Thursday, January 26, 2006

Low Riders

Unduly warm for this time of the year. I have a feeling a freeze is coming soon, but who can know for sure? Nature gives us what she will, and we all dress accordingly, despite what we THINK the weather should or shouldn't be.

I bought a new pair of jeans today. I had to settle for a different kind than I normally buy. Usually I wear 'Relaxed Fit', allowing for my ample hips and butt. Come to find out, Old Navy is no longer going to carry that cut. It starts at 'Regular' and works on down to 'Boney Butt'. Also, it starts with the 'Just Below Waist' and ends with 'Don't Have to Pull These Down to Take a Piss'. Because, once you bend over, they just slip off your hips on down to your mid-thigh. Yes, I'm talking about Ultra-Low Waist jeans. What the hell are women THINKING buying this cut of jeans? What was it, exactly, that was SO alluring about plumber's crack that made us turn to the fashion industry and demand that we, too, have the opportunity to ventilate our ass-cracks every time we have to squat down to pick something up off the floor?

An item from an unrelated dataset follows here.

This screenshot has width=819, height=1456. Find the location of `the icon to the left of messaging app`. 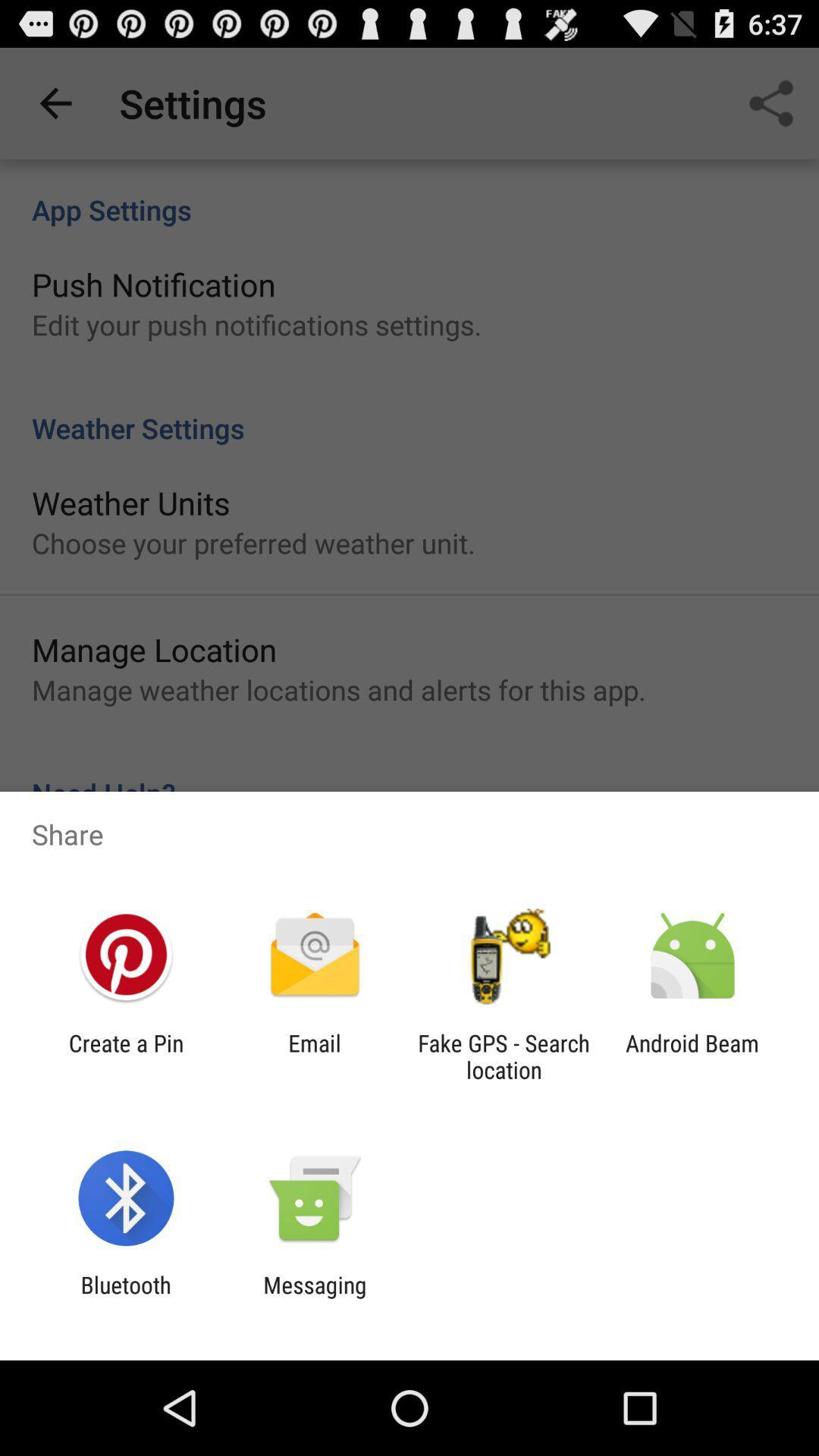

the icon to the left of messaging app is located at coordinates (125, 1298).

I'm happy to say that, though they are supposed to come 'just below the waist', they seem to fit fine. Thank goodness I wear long shirts, that's all I'm sayin'. And for all those other women who are wearing low-riders, perhaps we can all be thankful for you for the unseasonable warm weather.

1 Comments:

At January 27, 2006 4:02 AM, Blogger Erica said...

Yes, but like those prematurely optimistic pansies in the yard, these butt-crack betties will soon be RUEING the day they stepped out in such shameful attire! No matter how easy it is to pee when the button of your jeans is at beaver-level, it is amazingly difficult to POOP when your buttcheeks are frozen together. Is all I'm sayin.